Write out, character for character, the line containing "Accueil (56, 125)" and all lines after it up to the end of the listing.

INPUT FOR THIS TASK Start Marker

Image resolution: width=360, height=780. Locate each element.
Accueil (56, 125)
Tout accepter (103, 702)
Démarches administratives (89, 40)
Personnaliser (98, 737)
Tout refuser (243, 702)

INPUT FOR THIS TASK End Marker

_PROBLEM SOLUTION_.
Accueil (56, 125)
Tout accepter (103, 702)
Démarches administratives (89, 40)
Personnaliser (98, 737)
Tout refuser (243, 702)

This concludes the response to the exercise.